MNI: BOE MPC KEEPS POLICY RATE ON HOLD ON 5-4 VOTE
The Bank of England Monetary Policy Committee split five-to-four in deciding to leave Bank Rate on hold at 5.25%, with all the senior Bank insiders on the committee, with the exception of departing Deputy Governor Jon Cunliffe, backing no change.
External MPC members Megan Greene, at her second meeting, Jonathan Haskel and Catherine Mann, along with Cunliffee, voted for a 25 basis point rate hike.
While keeping Bank Rate steady, the MPC stuck to its previous guidance, stating that further tightening would be required if there was evidence of more persistent inflationary pressures and that policy would stay restrictive for long enough to get inflation back to target.
The vote and the minutes highlighted just how close the vote was.
In the no change camp for most members the decision was "finely balanced" the minutes stated although for one member, presumably Swati Dhingra based on her recent public comments "the risks of overtightening policy had continued to build."

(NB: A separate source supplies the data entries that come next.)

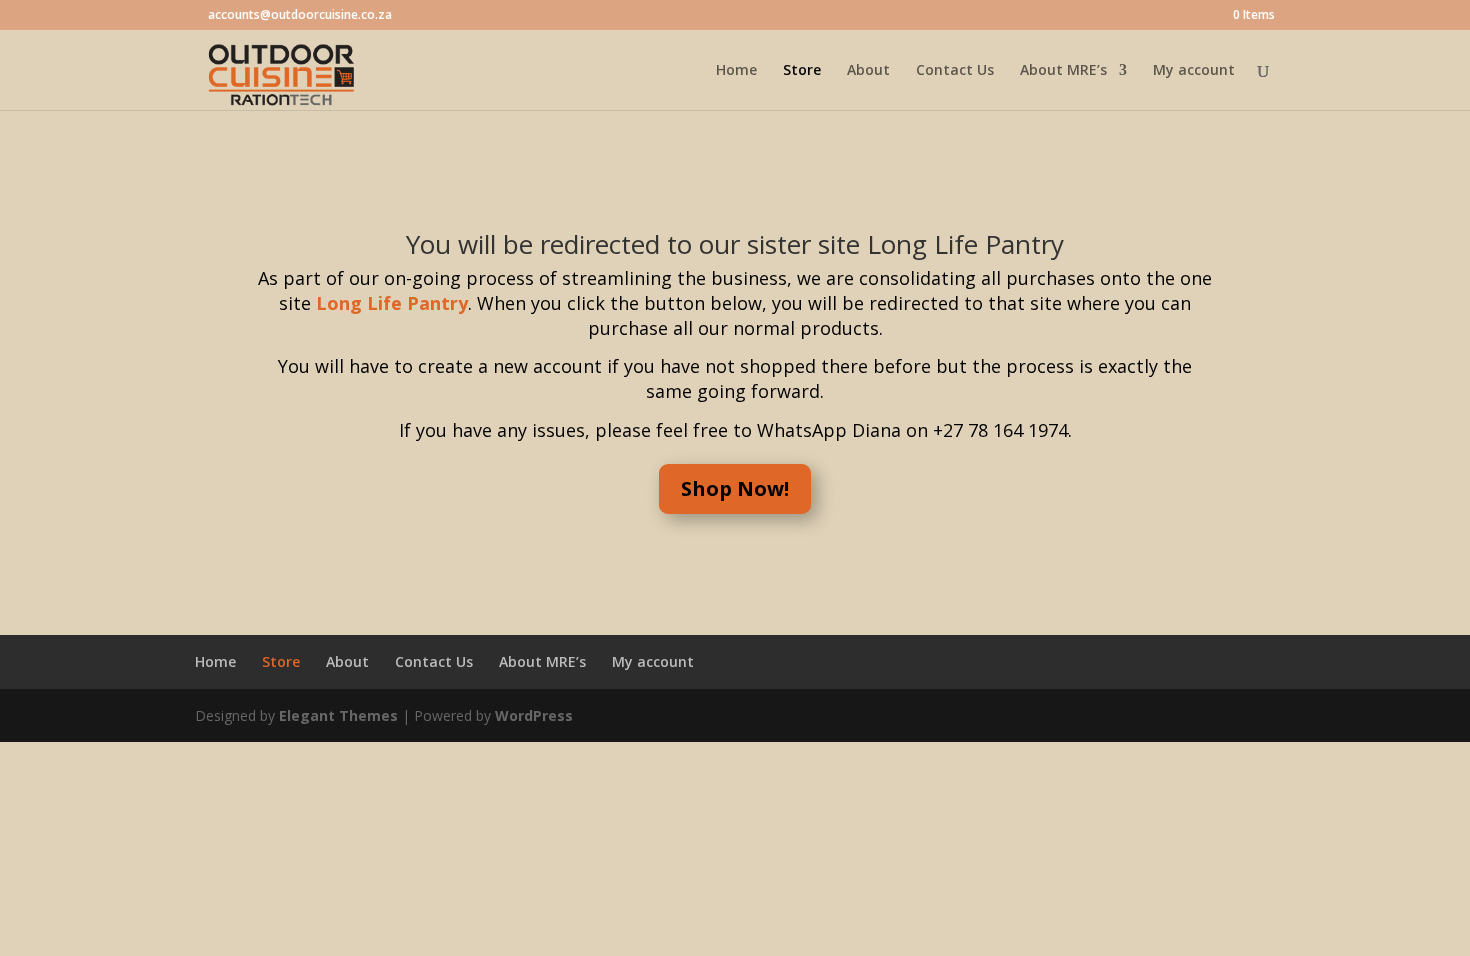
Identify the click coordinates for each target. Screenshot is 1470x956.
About (868, 71)
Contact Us (955, 71)
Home (736, 71)
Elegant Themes (338, 715)
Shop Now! (735, 488)
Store (802, 71)
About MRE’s (1063, 71)
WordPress (534, 715)
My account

Those backing unchanged policy the fall in headline and services inflation in the most recent release and the downbeat reports on activity from firms contacted by the Bank's agents and the purchasing managers surveys. which pointed to economic contraction.
Bank staff expected only a slight rise in Q3 GDP and they noted signs of loosening in the labour market, with the vacancies-to-unemployment ratio continuing to decline and a sharper than expected rise in unemployment.
The alternative view, among those favouring a hike, was that the labour market was still tight, the natural, or equilibrium, jobless rate may have risen and service sector inflation was above levels compatible with the 2% inflation target. They argued a hike was needed to address the risks of inflation becoming more deeply embedded and noted that the most recent fall in service sector inflation, a key measure of underlying inflationary pressure, was driven by the more volatile components.
The MPC also signed off on plans to accelerate balance sheet reduction, agreeing to a GBP100 billion diminution of the gilt stock over the next 12 months compared to a GBP80 billion reduction over the previous 12 months.